Meat-headed, brass-necked and prone to unconscionable feats of bromance, Army of Two is one of this generation's guiltier pleasures. "Switch off your brain and you might just enjoy it," concluded our review of the original. "The gaming equivalent of an 80s action movie," declared our review of the sequel. Can Visceral, architect of the somewhat more intellectually involving Dead Space and Dante's Inferno, elevate the series into something you'd tell your Gran about between Scrabble and Radio 3?
Probably not. Playing Army of Two: The Devil's Cartel for the first time, it's clear that this is a subtler, less wantonly hammy breed of co-op shooter, but when the direction does kick up into the realm of outright carnage, the Overkill buzzphrase is amply justified. Matt spoke to lead designer Julien Lamoureaux for more.
This is the third Army of Two game, and you guys have jumped in as new developers. First of all, one of the major things you've changed, what happened to the fist bumping?
Yeah when we started to work on the game, we took a step back. We were on the Frostbite 2 engine, so we had to basically build the game from the ground up. As we were doing that we took a little moment to think about what we were trying to do, and one of those things was the co-op.
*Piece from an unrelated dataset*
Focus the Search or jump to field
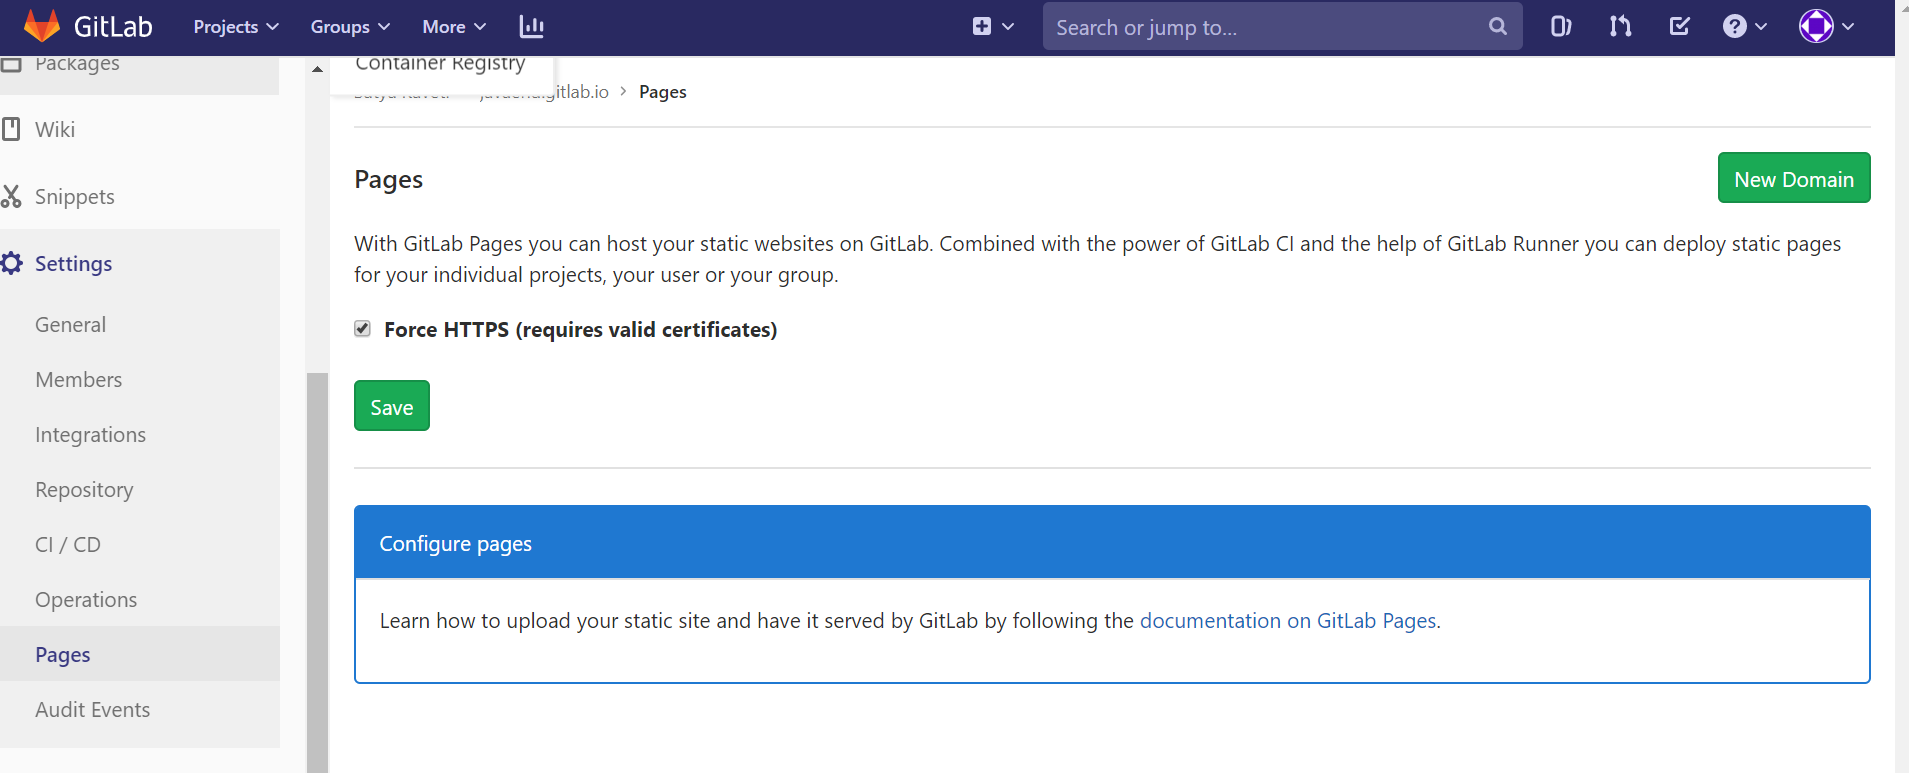 point(1265,27)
Also, in terms of tone, we wanted to tell a story people could relate to and really wanted to know more about, so we decided on the Mexican drug cartel team.
We knew that was kind of a serious, sensitive subject, and we were not sure if the high fiving and air guitaring would fit in these conflicts. It wasn't really appropriate. We also wanted, not to go more serious, but to be a little more sophisticated. Instead of these cheesy humour moments, we're using sarcasm and over the top action bits in-between encounters. When you go on overkill it's crazy, it's still pretty visceral.
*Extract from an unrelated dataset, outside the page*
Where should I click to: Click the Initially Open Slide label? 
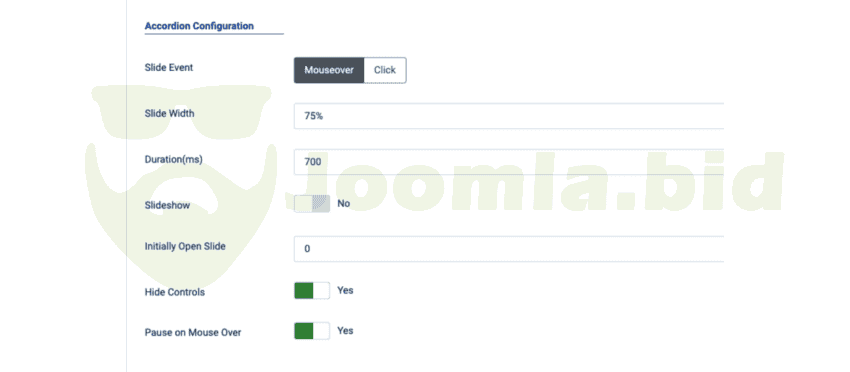(x=185, y=246)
I do remember the second Army of Two got some criticism because you could put bling and diamonds on your guns. People felt it maybe went a bit too far in glamorising the violence.
Yeah that's fair enough. At the end of the day, we're a game, and we want to stay true to the stuff that we felt was really iconic. The two first games were really known for two guys with masks, big guns, customisation and pure fun, so we're bringing that back, we're not shy about it, but we're trying to pick our battles correctly and be clever. So maybe customisation with cool scopes, skins etc, that's acceptable and kind of cool - but we felt the fist bumping wasn't suitable.
Techland's Call of Juarez: The Cartel caused quite a lot of controversy in Mexico. Sensitivity to the subject matter must be a priority, in light of the backlash to that.
Yeah, for sure. We're trying to be as authentic as possible with our voice acting and locations. Even the story, it's just more mature. We're trying to be careful as we walk on the thin line. We want to provide all that crazy action blockbuster fun that people are used to, but Alpha and Bravo are going out to kill evil drug dealers. There are no killing civilians, your targets are bad guys.